ラブソングは舞台の上で
列車に乗って、街まで移動した。
これから観るミュージカルの会場は、この街の大きな公会堂。
開演まで少し時間があったから、小腹を埋めに近くのファストフード店へ。
高校生や中学生のカップルで大混雑だった。
よく見ると、恵里佳ちゃんや堤くんと同じ制服の子もちらほらいる。
「あの子たち、今頃何してるのかな……」
恵里佳ちゃん、ほんとは晴海と過ごしたかったんだもんね。
「ん? 何か言った?」
「ううん。独り言」
「あ、そろそろ行かないと」
時計を見ると、7時40分。
チケットには開演は8時、入場は7時半からだと書かれている。
「うん。急ごうか」
余計なことを考えるのはよそう。
今日ここにいる目的は、晴海とのデートを楽しむことじゃない。
プロのステージを見て勉強することなのだ。
恵里佳ちゃんが考えてるようなことは……たぶん、ない。
公会堂まで行くと、入り口はすし詰め状態だった。
舞台のポスターには「チケット完売御礼」という紙が貼られている。
予想以上の混み方だ。
先の方に列もあるのだが、そこに並ぶまでは人混みに揉まれなければならない。
「はぐれんなよ」
「あんたこそ」
と言ったそばから人に押され、数歩よろけるとそこに人が入ってきて、あっという間に晴海を見失ってしまう。
きょろきょろしていると、
「あー、もう。
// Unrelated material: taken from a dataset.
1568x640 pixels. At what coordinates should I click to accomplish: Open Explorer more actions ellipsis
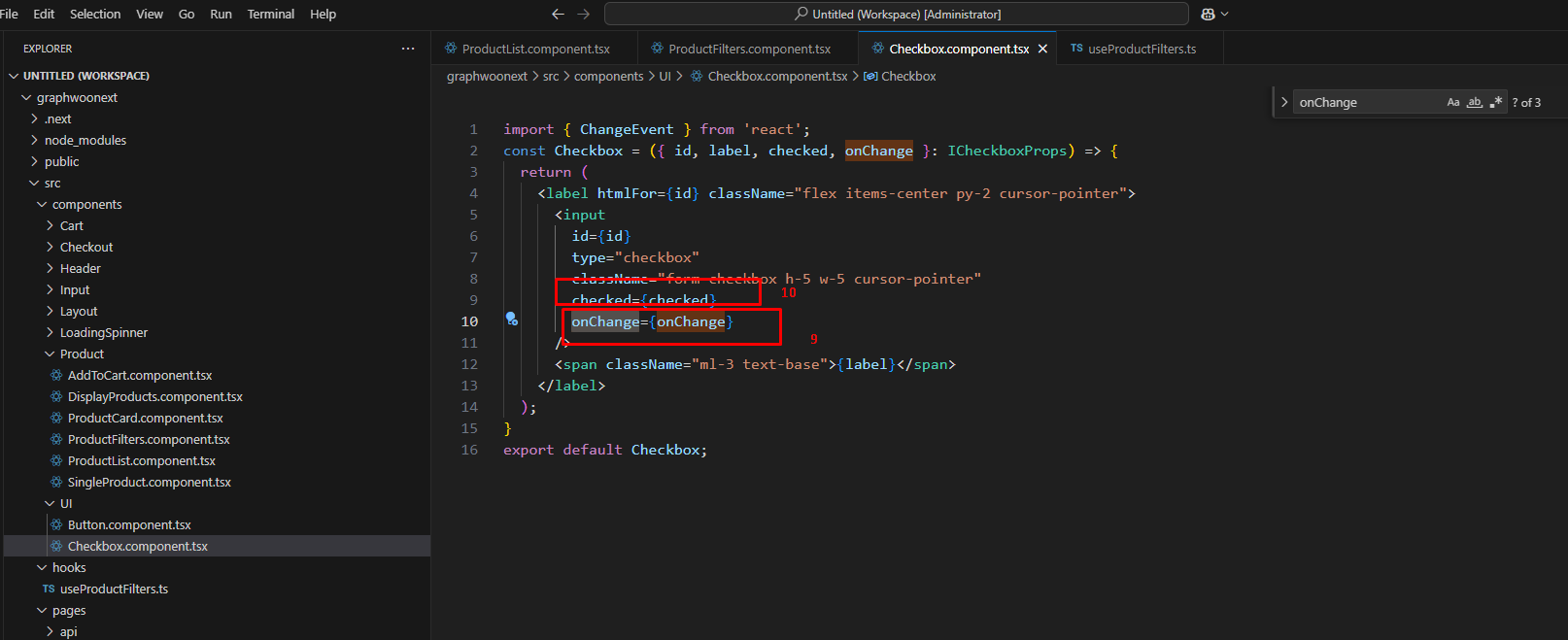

言わんこっちゃない」
背後から声がして、ぐいっと腕を引っ張られた。
行き急いでいる人とぶつかりながら、晴海の隣に戻る。
「押されちゃうのは不可抗力だもん」
膨れっ面を見せると、晴海はフッと笑って、ポケットに突っ込んでいた私の右手を取り出した。
そしてふた回り大きくて温かい自分の手で、私の右手を包み込む。